--- BEGIN Selected excerpt ---

The journalists in Dallas that day searched around for people who did witness the shooting. Charles Roberts, who worked for Newsweek, later recalled in The Truth About the Assassination (page 13): “To be a witness to the events that followed the final shot was like witnessing the proverbial explosion in a shingle factory and not knowing, at each split second, where to look. I would hesitate to testify under oath to some events I saw peripherally. With hindsight, I now realize that many of the words I frantically took down from the mouths of witnesses during the next few hours were the product of imagination, shock, confusion, or from something much worse - the macabre desire of some bystanders to be identified with a great tragedy, or to pretend greater first-hand knowledge of the event than they actually possess.”

In reality, what happened was they believed what they wanted to believe. There were just over 50 journalists in the press bus (14th place in the motorcade) and the press car (7th place - moved back at the last moment) and as far as I can see, they all believed strongly in the lone-gunman theory.

Despite the problems of finding out the truth of what had taken place, journalists were highly praised for their reporting of the assassination. Harrison Salisbury, who worked for the New York Times, claimed that “The coverage had begun with classic reportage - Tom Wicker's on-the-scene eyewitness. It could not be beat I told him to... just write every single thing you have seen and heard. Period. He did. No more magnificent piece of journalistic writing has been published in the Times. Through Tom's eye we lived through each minute of that fatal Friday, the terror, the pain, the horror, the mindless tragedy, elegant, blood-chilling prose.” It would seem that the readers of Times could not get enough of Wicker and sales of the newspaper increased dramatically in the days following the assassination. On 26th November, 1963, the circulation of Times reached 1,089,000, nearly 400,000 more than its normal sales.

--- END Selected excerpt ---

◆ What needs to be done:
Please write out the passage on the press and the Dallas assassination again, from "In reality, what" through "the lone-gunman theory.", updating "lone-gunman theory" to "single-shooter theory".

--- BEGIN Dataset excerpt ---

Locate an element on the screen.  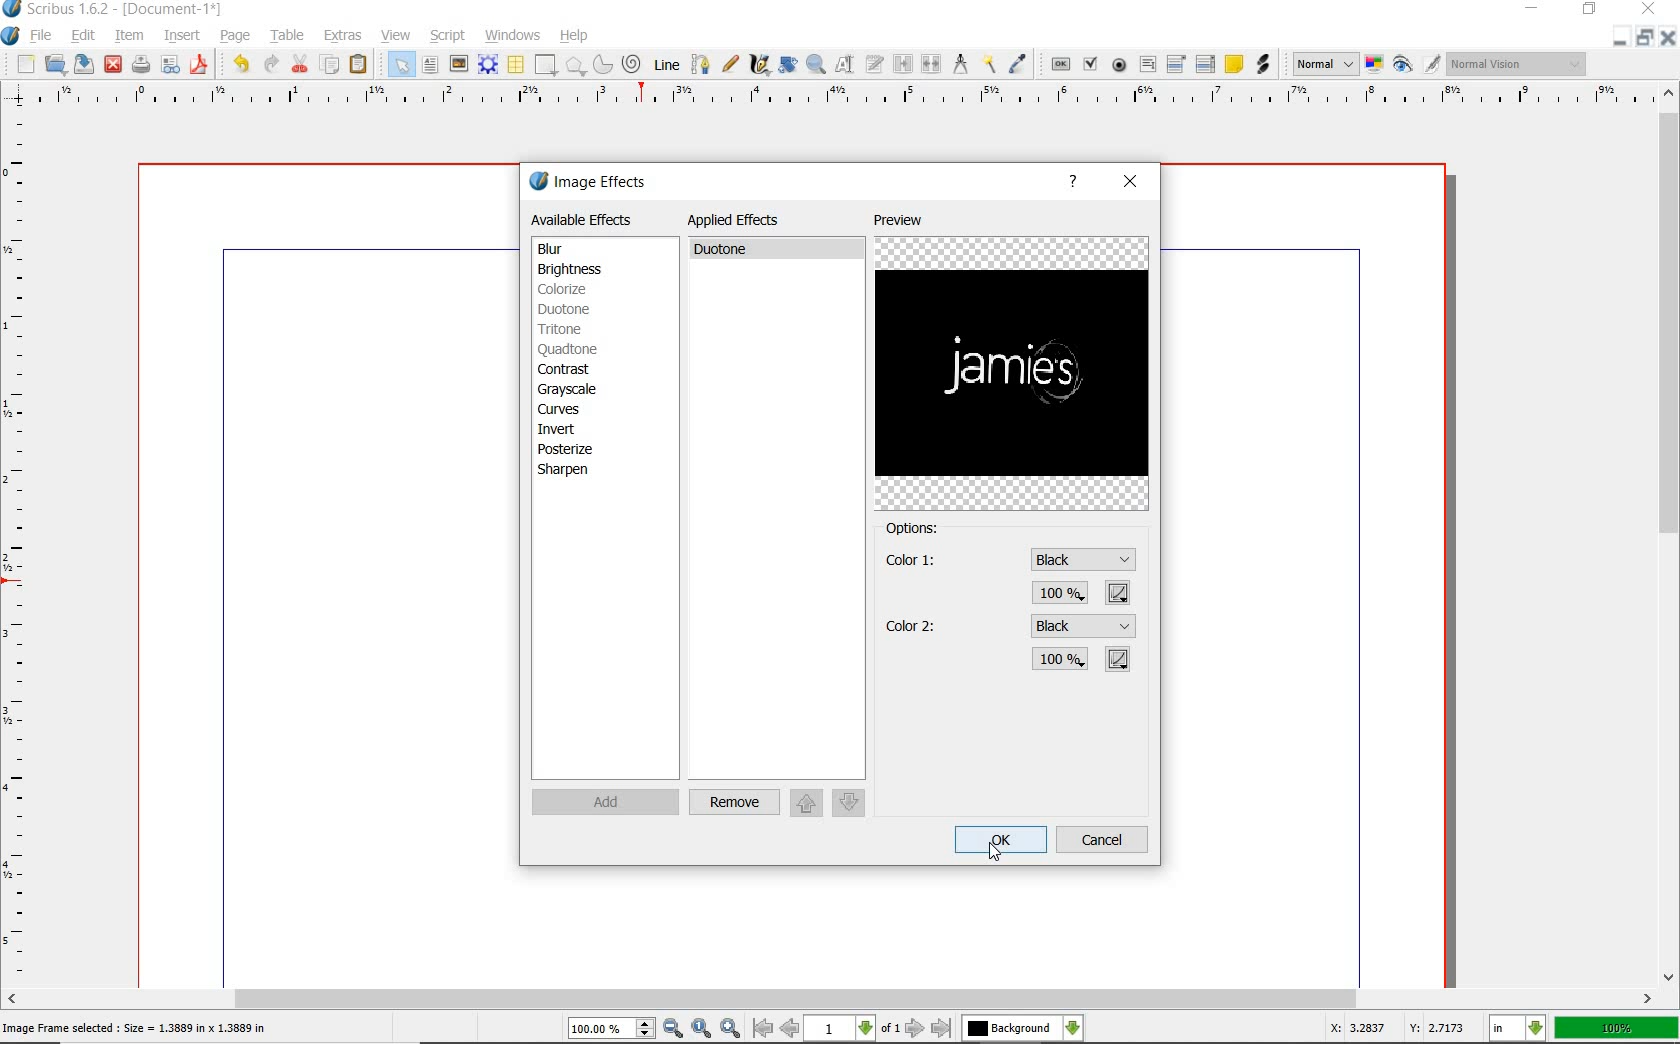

--- END Dataset excerpt ---

◆ Solution below:
In reality, what happened was they believed what they wanted to believe. There were just over 50 journalists in the press bus (14th place in the motorcade) and the press car (7th place - moved back at the last moment) and as far as I can see, they all believed strongly in the single-shooter theory.